Sejarah Singkat Idul Adha: Nabi Ibrahim yang Nyaris Sembelih Anaknya
Sejarah Singkat Idul Adha: Nabi Ibrahim yang Nyaris Sembelih Anaknya
Kisah atau sejarah qurban berawal dari persitiwa Nabi
Ibrahim yang akan menyembelih putranya Nabi Ismail. Kemudian disyiarkan oleh
Nabi terkahir Muhammad SAW yang menganjurkan umat Islam untuk menyembelih
qurban di hari raya Haji atau Idul Adha. Beginilah sejarah qurban dimulai dari
kisah Nabi Ibrahim sa dan nabi Ismail sa.
Telah dikisahkan bahwa Nabi Ibrahim tidak memiliki anak
hingga di masa tuanya, lalu beliau berdoa kepada Allah.
“Ya Tuhanku, anugrahkanlah kepadaku (seorang anak) yang
termasuk orang-orang yang saleh. (QS Ash-Shafaat [37] : 100)
Kemudian Allah memberikan kepadanya kabar gembira akan
lahirnya seorang anak yang sabar. Dialah Ismail, yang dilahirkan oleh Hajar.

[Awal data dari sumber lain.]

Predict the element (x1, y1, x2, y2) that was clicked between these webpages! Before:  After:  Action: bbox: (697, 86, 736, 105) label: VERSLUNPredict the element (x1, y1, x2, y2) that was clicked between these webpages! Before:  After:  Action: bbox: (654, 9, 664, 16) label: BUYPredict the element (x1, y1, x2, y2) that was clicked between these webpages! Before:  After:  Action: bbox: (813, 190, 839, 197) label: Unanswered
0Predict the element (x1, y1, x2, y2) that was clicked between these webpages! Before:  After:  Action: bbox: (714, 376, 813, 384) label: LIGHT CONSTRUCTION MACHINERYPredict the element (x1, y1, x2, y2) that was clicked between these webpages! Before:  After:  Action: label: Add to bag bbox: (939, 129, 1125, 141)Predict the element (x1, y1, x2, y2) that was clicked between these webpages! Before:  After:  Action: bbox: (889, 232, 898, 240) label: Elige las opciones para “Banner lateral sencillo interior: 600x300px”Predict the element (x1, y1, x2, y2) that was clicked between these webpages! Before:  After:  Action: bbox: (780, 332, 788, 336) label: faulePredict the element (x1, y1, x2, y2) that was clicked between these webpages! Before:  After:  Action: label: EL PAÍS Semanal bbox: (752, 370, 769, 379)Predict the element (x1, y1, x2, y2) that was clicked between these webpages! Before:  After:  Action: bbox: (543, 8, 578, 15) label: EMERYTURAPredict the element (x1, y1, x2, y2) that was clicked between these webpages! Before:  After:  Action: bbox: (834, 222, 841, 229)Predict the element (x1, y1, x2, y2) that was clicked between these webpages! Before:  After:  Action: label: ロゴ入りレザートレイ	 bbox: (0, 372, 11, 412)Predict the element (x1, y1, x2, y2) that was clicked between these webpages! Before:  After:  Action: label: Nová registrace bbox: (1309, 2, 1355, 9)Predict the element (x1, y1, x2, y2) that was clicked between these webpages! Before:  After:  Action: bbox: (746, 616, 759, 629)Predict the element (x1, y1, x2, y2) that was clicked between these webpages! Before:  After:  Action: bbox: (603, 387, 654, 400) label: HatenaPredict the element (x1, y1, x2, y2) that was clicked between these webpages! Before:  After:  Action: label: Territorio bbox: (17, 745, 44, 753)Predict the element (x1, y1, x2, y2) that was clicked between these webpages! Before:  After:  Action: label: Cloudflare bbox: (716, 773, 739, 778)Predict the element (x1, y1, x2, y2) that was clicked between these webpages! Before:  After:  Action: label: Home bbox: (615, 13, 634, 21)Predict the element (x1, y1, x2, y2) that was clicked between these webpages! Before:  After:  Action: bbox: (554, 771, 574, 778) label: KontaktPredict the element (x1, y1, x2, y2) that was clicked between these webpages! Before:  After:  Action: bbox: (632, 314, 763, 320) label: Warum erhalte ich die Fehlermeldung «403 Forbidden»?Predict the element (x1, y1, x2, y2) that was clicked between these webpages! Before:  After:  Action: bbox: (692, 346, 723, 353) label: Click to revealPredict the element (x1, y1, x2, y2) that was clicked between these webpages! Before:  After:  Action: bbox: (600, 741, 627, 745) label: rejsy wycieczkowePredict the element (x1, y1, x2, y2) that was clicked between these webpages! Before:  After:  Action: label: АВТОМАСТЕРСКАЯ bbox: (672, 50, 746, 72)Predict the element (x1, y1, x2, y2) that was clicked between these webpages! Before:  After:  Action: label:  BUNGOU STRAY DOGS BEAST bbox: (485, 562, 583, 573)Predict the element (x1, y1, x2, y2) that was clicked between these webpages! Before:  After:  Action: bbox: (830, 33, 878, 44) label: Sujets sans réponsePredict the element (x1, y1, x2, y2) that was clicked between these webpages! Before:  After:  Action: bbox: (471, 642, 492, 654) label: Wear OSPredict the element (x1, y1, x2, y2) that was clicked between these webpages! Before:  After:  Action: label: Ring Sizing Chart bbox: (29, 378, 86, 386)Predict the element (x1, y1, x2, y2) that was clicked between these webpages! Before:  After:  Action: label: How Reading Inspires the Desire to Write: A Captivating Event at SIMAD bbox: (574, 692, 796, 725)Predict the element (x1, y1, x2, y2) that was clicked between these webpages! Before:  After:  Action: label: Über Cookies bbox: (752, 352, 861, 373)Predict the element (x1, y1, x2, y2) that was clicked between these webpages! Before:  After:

Menurut para ahli sejarah, Nabi Ismail lahir ketika Nabi Ibrahim berusia 86
tahun. Wallahu a’lam.
Nabi Ibrahim kemudian membawa Hajar dan Ismail, yang waktu
masih bayi dan menyusu pada ibunya, ke Makkah. Pada saat itu di Makkah tidak
ada seorang pun dan tidak ada air. Nabi Ibrahim meninggalkan mereka disana
beserta geribah yang di dalamnya terdapat kurma serta bejana kulit yang berisi
air.
Setelah itu Nabi Ibrahim berangkat dan diikuti oleh Hajar
seraya berkata,
“Wahai Ibrahim, kemana engkau hendak pergi, apakah engkau
akan meninggalkan kami sedang di lembah ini tidak terdapat seorang manusia pun
dan tidak pula makanan apapun?”
Pertanyaan itu diucapkan berkali-kali, namun Nabi Ibrahim
tidak menoleh sama sekali, hingga akhirnya Hajar berkata kepadanya: “Apakah
Allah yang menyuruhmu melakukan ini?”
“Ya.” Jawab Nabi Ibrahim
“Kalau begitu kami tidak disia-siakan.” Dan setelah itu
Hajar pun kembali.
Ibrahim pun berangkat sehingga ketika telah jauh sampai di
Tsamiyah, beliau pun menghadapkan wajahnya ke Baitullah dan berdoa:
“Ya Tuhan kami, sesungguhnya aku telah menempatkan
sebahagian keturunanku di lembah yang tidak mempunyai tanam-tanaman di dekat
rumah Engkau (Baitullah) yang dihormati, ya Tuhan kami (yang demikian itu) agar
mereka mendirikan shalat, maka jadikanlah hati sebagian manusia cenderung
kepada mereka dan beri rezkilah mereka dari buah-buahan, mudah-mudahan mereka
bersyukur.” (QS Ibrahim [14] : 37)
Dan Hajar pun menyusui Ismail dan minum dari air yang
tersedia. Sehingga ketika air yang ada dalam bejana sudah habis, maka ia dan
puteranya pun merasa haus. Lalu Hajar melihat puteranya merengek-rengek.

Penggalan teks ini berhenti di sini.